Tuesday/Wednesday nightmares continue this week with our Microsoft network. We are expecting 11 updates this week that we will be rolling out within 24 hours of successful testing. Although none of the updates affect the server-side of the network (all are related to Internet Explorer and MBSA) we have a policy of keeping our servers up-to-date and will be applying the patches silently.
We have still not completed our evaluation of Exchange 2007 SP1 Update Rollup #4. The problems that we have reported still exist in the new code and at this point we do not see a reason to upgrade. Here are the outstanding issues we are tracking with Exchange 2007:
- iPhone sync crashes store
- Mailbox database dismounts without event log notification, service remains in running state.
- Store service hangs.
- Backpressure reports invalid data and does not respect treshhold definitions.
We have received several reports of issues with BT. You may receive this error when sending messages to btinternet.com recipients.
The e-mail system was unable to deliver the message, but did not report a specific reason. Check the address and try again. If it still fails, contact your system administrator.
< outbound2.exchangedefender.com #5.0.0 SMTP; 554 <email@example.com>: Relay access denied>”
We have notified BT by e-mail and phone regarding the issue, the problem is on their end. Since this is a configuration issue on BT network we have no ETA, no resolution time or idea of what may be going wrong.
For more information about proxy errors, click here.
We are currently tracking issues that have been reported by multiple users:
- Email reports for ExchangeDefender SPAM quarantines are not being delivered to the users that have been configured to receive them. So far we have narrowed it down to the 00:00 EST time reporting interval for daily reports. We will know more about this around midnight.
- Offsite Backup reports are not reaching some clients. We are working with AhSay to isolate the issue and will likely be applying a hotfix later in the day. This is not a widespread issue either but we are taking it seriously since it has been reported multiple times.
We will update as we get more information.
Over the past week or so we have been tracking sporadic complaints about mail delivery delays to Exchange 2007 hosting. It appears that in rare cases the Exchange 2007 network temporarily rejected the message with a 4.3.1: Insufficient system resources message even though plenty of resources were available on the system to process the message and plenty of storage was available on the volume.
We have seen this issue creep up from time to time on multiple Exchange 2007 issues and have provided information to Microsoft regarding a possible bug but have so far been unsuccessful in getting a response because the issue is so sporadic that it cannot be pinned down to a single factor and only a small number of messages encounters an issue. What is even more frustrating is that even during heavy maintenance and optimization tasks the issue does not creep up where it is expected with back pressure controls. This Sunday we ran a database optimization maintenance process and out of roughly 1,000 messages processed less than 20 were deferred with the Insufficient system resources error even though the CPU utilization was above 80%.

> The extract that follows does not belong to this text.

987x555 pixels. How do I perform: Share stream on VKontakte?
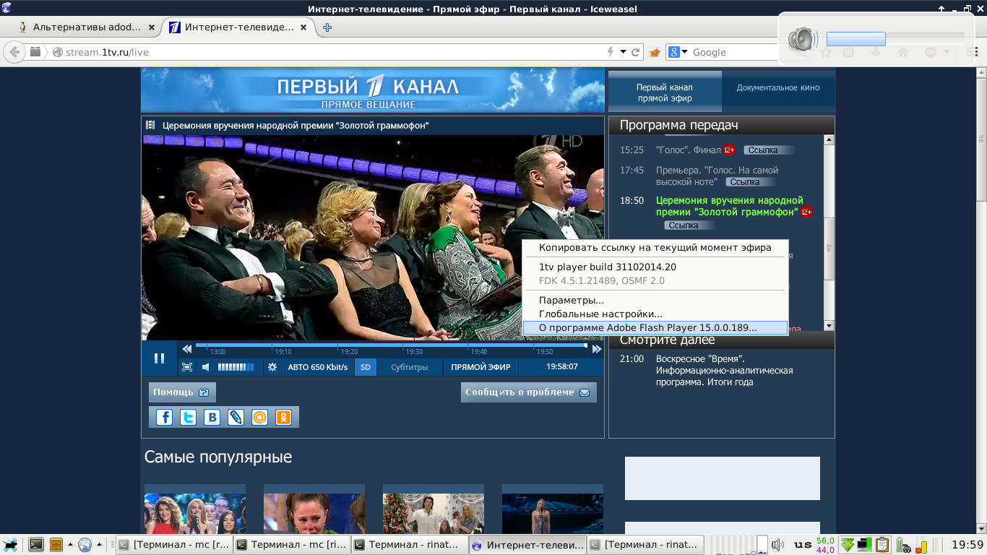pyautogui.click(x=212, y=417)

Due to the level of complaints and our inability to isolate this issue with Microsoft we have disabled the back pressure feature of Microsoft Exchange 2007 on all our systems until further notice.
Further details about Exchange 2007 and back pressure is available at Microsoft TechNet.
Note: This issue is isolated to the new feature in Exchange 2007 called back pressure. Exchange 2003, ExchangeDefender and ExchangeDefender LiveArchive are not affected by this issue.